Here are some of the changes we often see when organizations transition to modern performance management. These aren’t all requirements, even pursuing one or two of these changes is sufficient.

Digital First

Digital tools are enabling the transformation. More feedback, more data, more transparency are only possible because they can be achieved with a light tough through technology. Before adding complexity to their processes, organizations are streamlining them through technology. Ultimately performance management needs to be layered on top of the real work of the organization, so it can’t be cumbersome or time consuming.

Development Focused

Traditional strategies focused primarily on rewarding top performers and eliminating under-performers. While that is still a part of modern systems, the focus has shifted to include development. We wrote about this idea here - Accountability vs Growth: Choose a side (or don't).

More Frequent

You can’t talk about modern performance management without talking about increased frequency of feedback. Whether it’s quarterly check-ins, weekly one-on-ones, or continuous feedback, more feedback is what it’s all about.

Rewards Collaboration:

Traditional performance management tended to give everyone individual ratings which did not always incentivize teamwork. Today organizations want to know not only how well you work alone, but how you build up a team.

More Agile

We live in a more dynamic world and organizations want to reward employees who have the flexibility to adapt and perform as an organization evolves. Modern strategies reward both tactical performance and adaptive performance. Read more about that here - Tactical Performance vs. Adaptive Performance: Why You Need Both.

More Fair

Unfortunately traditional performance management is filled with bias. Modern performance management seeks to even the playing field and get to a better understanding of actual performance.

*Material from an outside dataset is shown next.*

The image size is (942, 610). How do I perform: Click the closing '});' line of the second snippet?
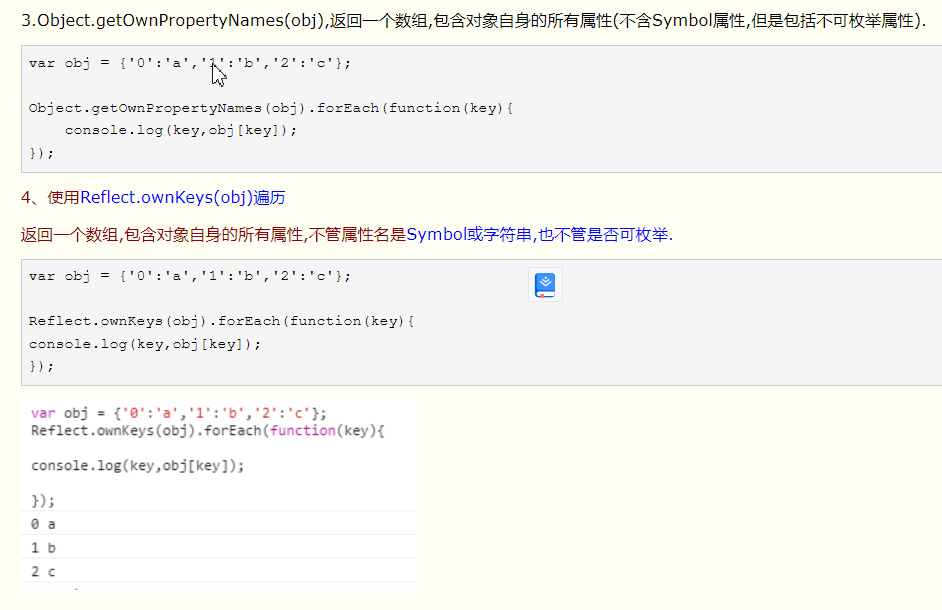click(41, 365)
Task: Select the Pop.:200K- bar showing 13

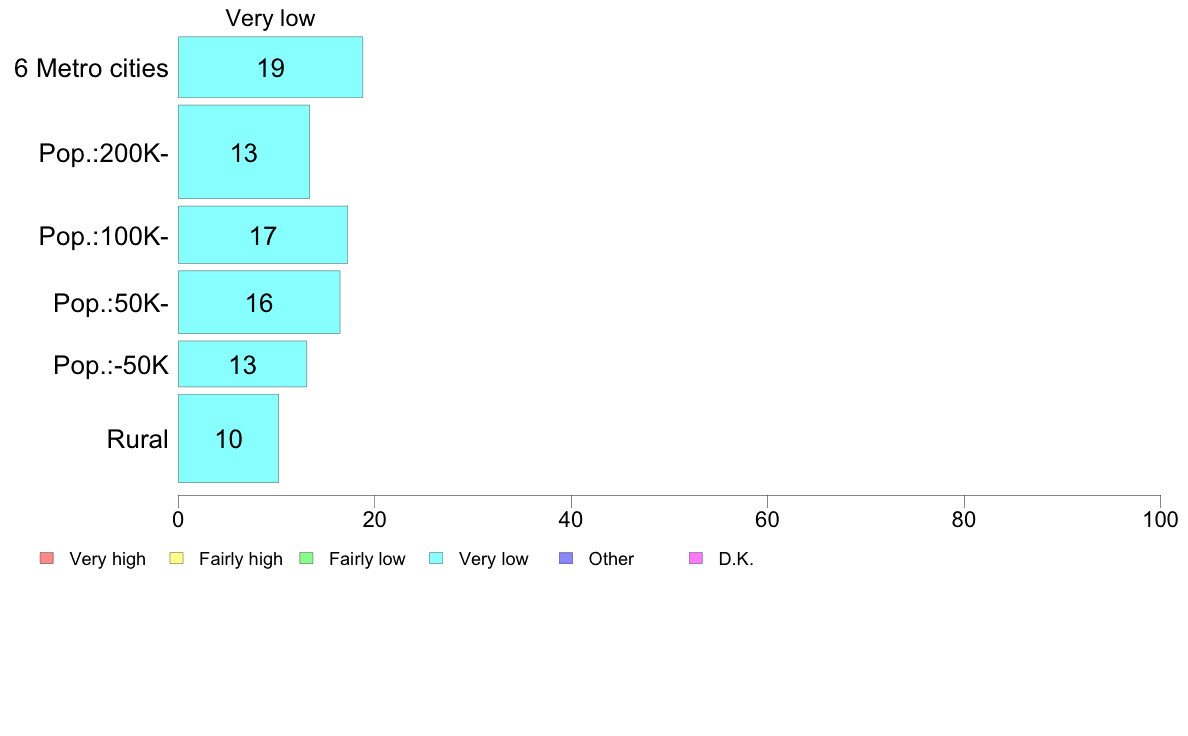Action: point(244,152)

It’s no longer just about your manager’s opinion of you for one week a year. Read - The Biases You Must Remove from Your Performance Reviews.

Smarter Data

Finally, modern performance management still embraces data. Even after an initial rejection of ratings and rankings, many organizations are looking for smarter ways to bring data back into their process in order to inform career planning, hiring, and other business decisions. Data gets smarter with better questions, like how Deloitte reframed their review questions to focus on things a manager is a better judge off.

Creating Your Own Process

If you’re ready to embrace a modern performance management strategy, don’t be intimidated by all your options. The right strategy is simply what’s right for your organization right now.

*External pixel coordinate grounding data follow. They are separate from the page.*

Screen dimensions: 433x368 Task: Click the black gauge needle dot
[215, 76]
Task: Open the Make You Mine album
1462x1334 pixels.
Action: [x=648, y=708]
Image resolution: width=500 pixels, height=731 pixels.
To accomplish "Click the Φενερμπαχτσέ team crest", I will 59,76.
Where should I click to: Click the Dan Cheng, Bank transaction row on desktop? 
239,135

For many organizations the best first step is to streamline their existing process. A well run process that doesn’t waste employee’s time will go a long way as you continue to build out the rest of your strategy. If you’re interested in learning more about how PerformYard software streamlines modern performance management get a demo here.

If you want to learn more about creating your own modern performance management strategy, read our guide

Conclusion

Modern performance management is about doing what’s right for your organization. While a big clunky annual review may no longer be right for you, that doesn’t mean you need to make a jump to continuous feedback and OKRs. You already have the building blocks, so simplify your process and start iterating. Before you know it you’ll have your own modern performance management process.